Mais il n’a jamais caché sa déception. En proposant M. Grindeanu pour ce poste, il n’a pas fait de secret de son intention d’être le vrai maître du jeu.
Une tentative d’assouplir la législation anti-corruption avait provoqué l’hiver dernier une vague de protestation d’une ampleur sans précédent depuis la chute du régime communiste, contraignant le PSD à revoir sa copie.
Cette formation doit désormais trouver une solution légale pour se débarrasser d’un Premier ministre devenu persona non grata dans ses rangs.
Selon la Constitution, la marge de manoeuvre est étroite: “le gouvernement est démis lorsqu’il perd la confiance du Parlement”, suite à l’adoption d’une motion de censure. La coalition de gauche incluant également le petit parti ALDE serait-elle prête à utiliser cette arme contre son propre gouvernement?
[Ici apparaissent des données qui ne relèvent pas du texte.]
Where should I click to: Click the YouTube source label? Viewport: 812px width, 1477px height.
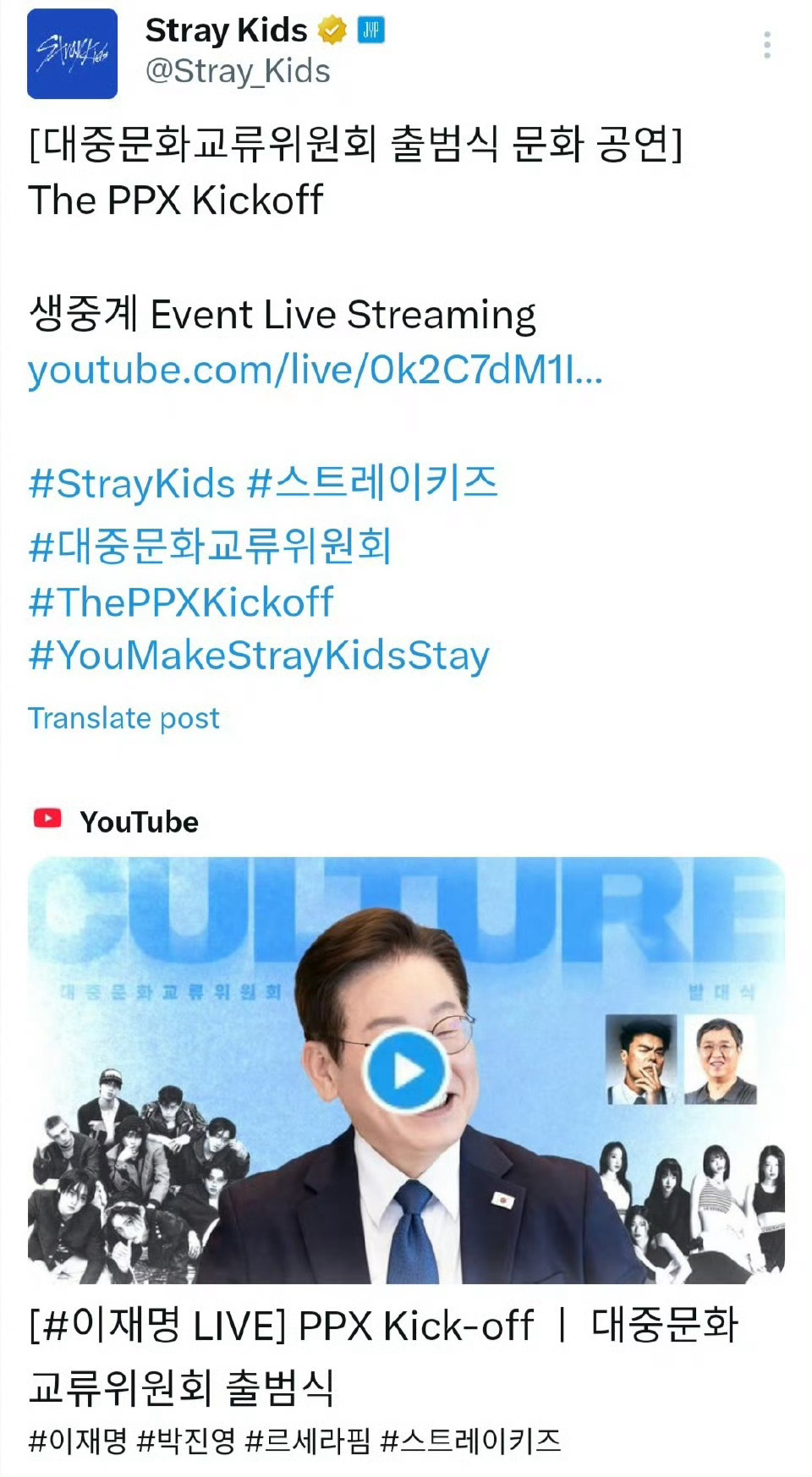140,821
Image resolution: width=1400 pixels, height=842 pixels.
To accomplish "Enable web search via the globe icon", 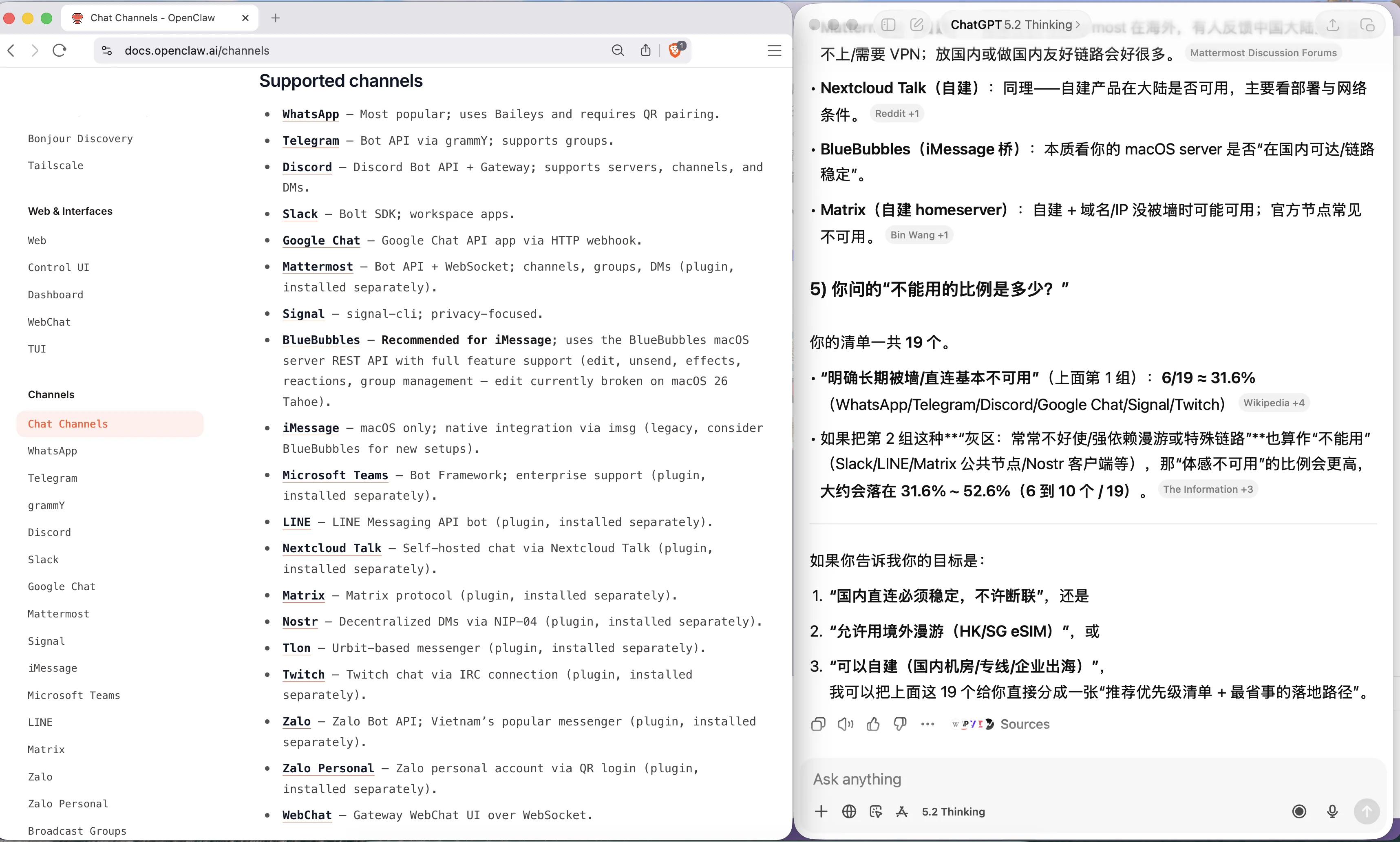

Les sociaux-démocrates ont envoyé une lettre au chef de l’Etat de centre droit Klaus Iohannis pour l’informer du retrait de leur soutien au gouvernement, en espérant une solution miraculeuse de sa part.
– Intraitable –
Le président a toutefois fait valoir qu’il ne pouvait pas lancer les procédures en vue de la nomination d’un nouveau Premier ministre tant que ce poste n’était pas vacant.
“M. Iohannis demande à la coalition au pouvoir de résoudre urgemment la crise dans ses rangs afin d’éviter une période d’instabilité politique”, a déclaré sa porte-parole, Madalina Dobrovolschi.
Devant cette impasse, les sociaux-démocrates ont admis avoir les mains liées. “Nous attendons que M. Grindeanu démissionne”, a déclaré leur secrétaire-général Codrin Stefanescu.
Le Premier ministre paraissait toutefois intraitable. “La Roumanie a besoin de stabilité et de responsabilité”, a-t-il écrit jeudi matin sur son compte Facebook.
Présent dès la première heure au siège du gouvernement, il enchaînait les rencontres prévues dans son programme officiel, y compris avec le ministre britannique de la Défense Michael Fallon.
Alors que, selon les analystes, M. Dragnea dirige d’une poigne de fer le PSD, rares ont été les voix au sein de cette formation à exprimer leur soutien à M. Grindeanu.
Les médias s’interrogent eux sur les raisons qui ont poussé l’homme fort du PSD à “se tirer une balle dans le pied”.
“La seule explication pour l’élimination de Grindeanu est le souhait de Dragnea de détenir le pouvoir absolu, au sein du parti et à travers le pays”, estime l’éditorialiste de Gandul.info Marian Sultanescu.
“Un changement du gouvernement six mois après son investiture témoigne de l’incapacité du PSD à gérér le pays et de Liviu Dragnea (…) à user de son pouvoir dans des limites raisonnables”, écrit pour sa part Sabina Fahti dans le quotidien România Libera.